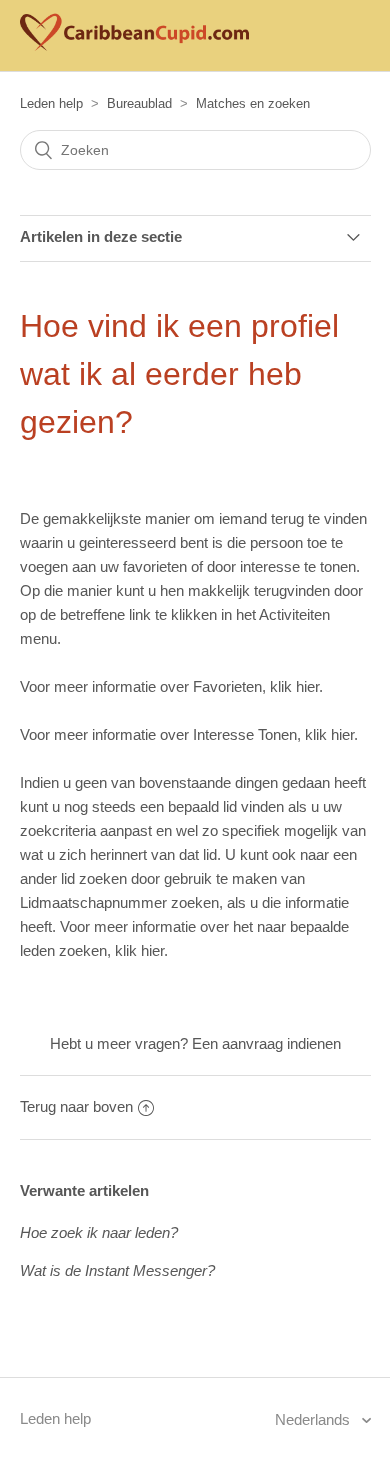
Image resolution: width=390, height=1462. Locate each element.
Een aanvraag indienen (266, 1043)
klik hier (294, 686)
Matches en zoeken (253, 103)
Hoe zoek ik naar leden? (99, 1232)
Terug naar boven (76, 1106)
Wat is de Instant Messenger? (117, 1270)
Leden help (51, 103)
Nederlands (314, 1419)
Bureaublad (139, 103)
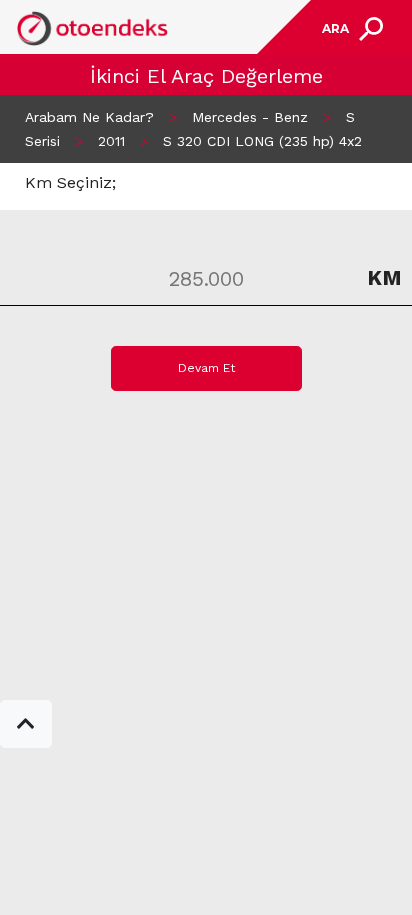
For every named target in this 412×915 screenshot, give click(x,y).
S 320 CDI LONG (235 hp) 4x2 (262, 141)
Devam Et (206, 368)
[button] (26, 724)
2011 (111, 141)
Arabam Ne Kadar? (89, 117)
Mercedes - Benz (250, 117)
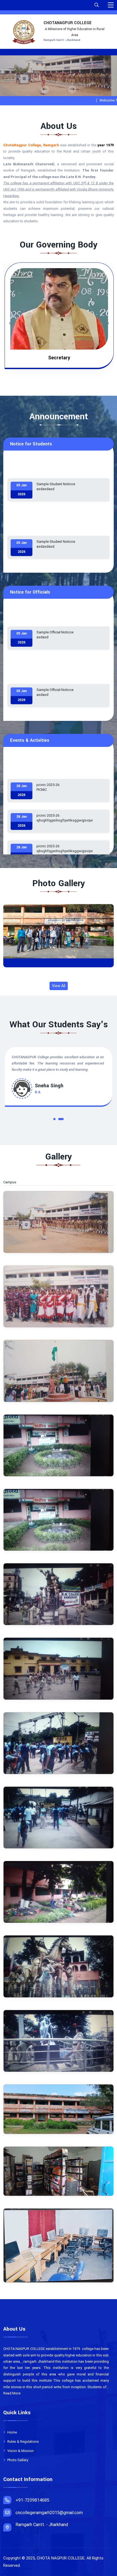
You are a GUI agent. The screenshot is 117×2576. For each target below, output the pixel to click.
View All (58, 986)
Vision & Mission (20, 2451)
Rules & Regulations (23, 2441)
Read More (11, 2393)
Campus (58, 963)
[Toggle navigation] (111, 5)
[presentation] (45, 89)
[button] (56, 1120)
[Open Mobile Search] (96, 5)
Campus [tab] (12, 1182)
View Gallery (61, 936)
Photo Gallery (17, 2460)
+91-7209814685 (32, 2500)
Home (12, 2432)
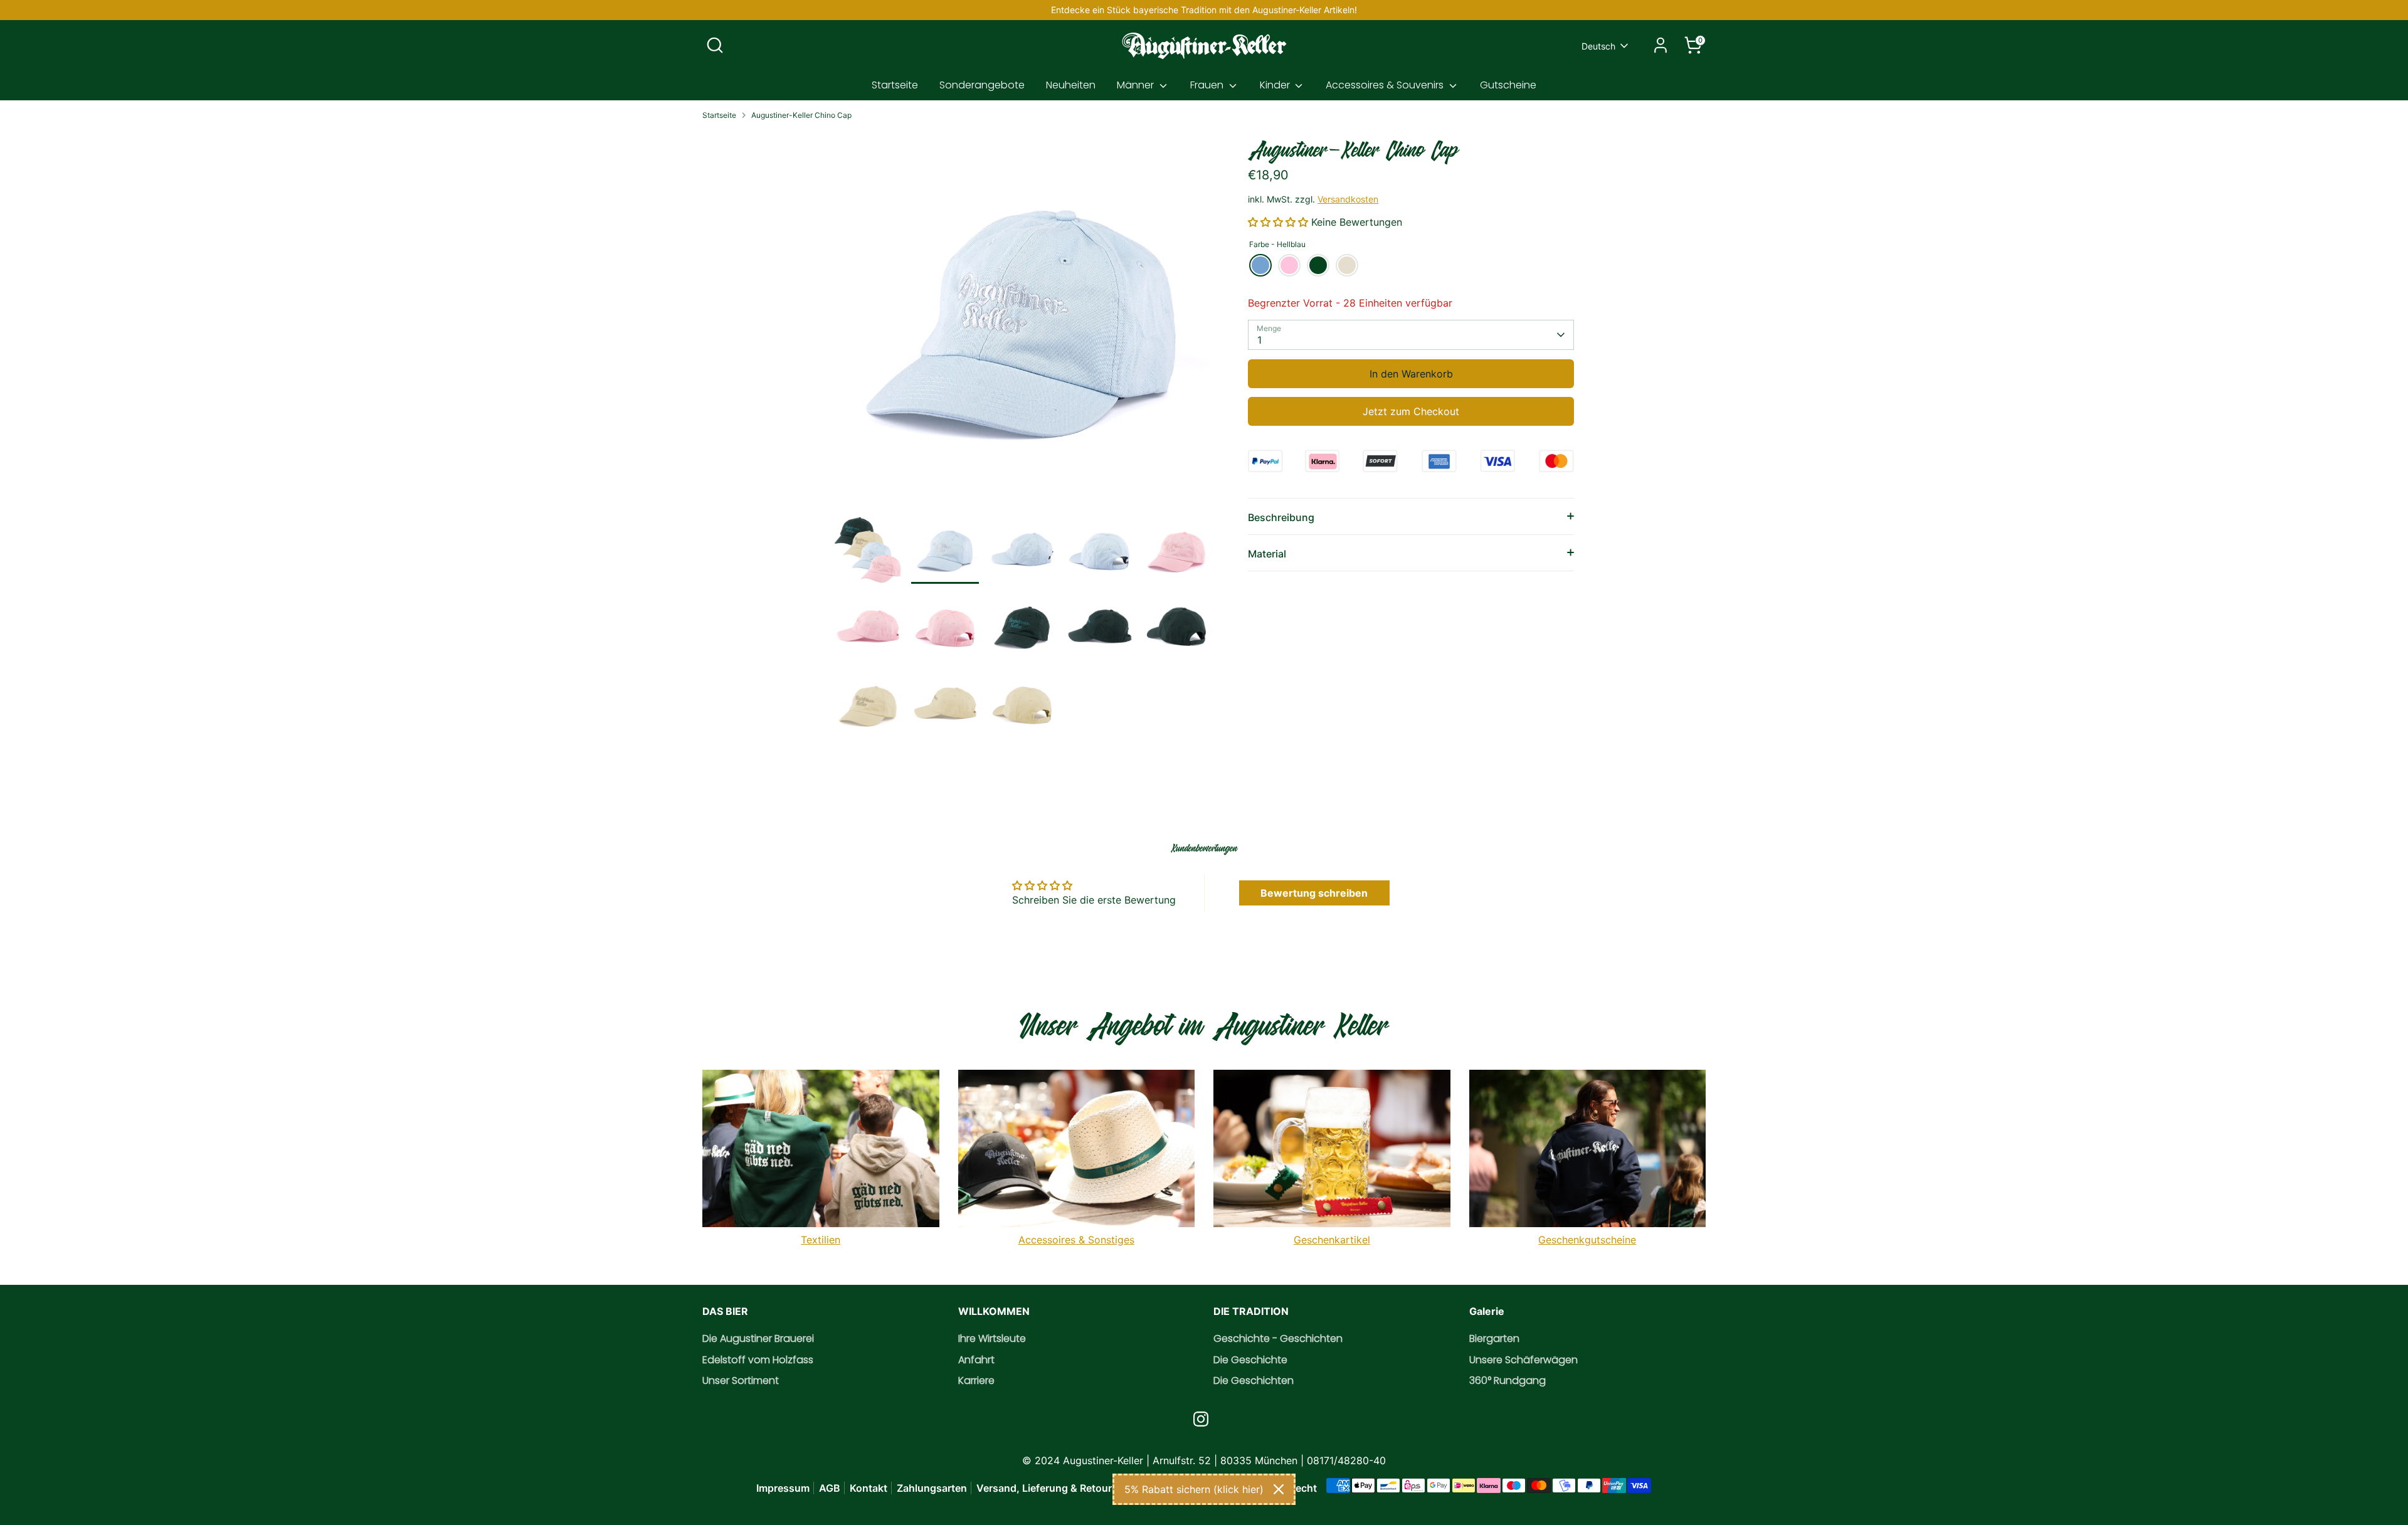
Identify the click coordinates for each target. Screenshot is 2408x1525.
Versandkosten (1348, 199)
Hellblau (1260, 265)
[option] (1022, 323)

● Task objective: In the material above, one part opens with the line containing "klik hier (294, 686)" and closes with the line containing "[Open Mobile Search] (96, 5)". Write out that part exactly and skip its pictures.

● Reply to the exercise:
klik hier (294, 686)
Matches en zoeken (253, 103)
Hoe zoek ik naar leden? (99, 1232)
Terug naar boven (76, 1106)
Wat is de Instant Messenger? (117, 1270)
Leden help (51, 103)
Nederlands (314, 1419)
Bureaublad (139, 103)
For every named target in this 412×915 screenshot, give click(x,y).
S 320 CDI LONG (235 hp) 4x2 (262, 141)
Devam Et (206, 368)
[button] (26, 724)
2011 (111, 141)
Arabam Ne Kadar? (89, 117)
Mercedes - Benz (250, 117)
You are a GUI agent. The screenshot is 117×2576. For each target below, output the pixel to click.
View All (58, 986)
Vision & Mission (20, 2451)
Rules & Regulations (23, 2441)
Read More (11, 2393)
Campus (58, 963)
[Toggle navigation] (111, 5)
[presentation] (45, 89)
[button] (56, 1120)
[Open Mobile Search] (96, 5)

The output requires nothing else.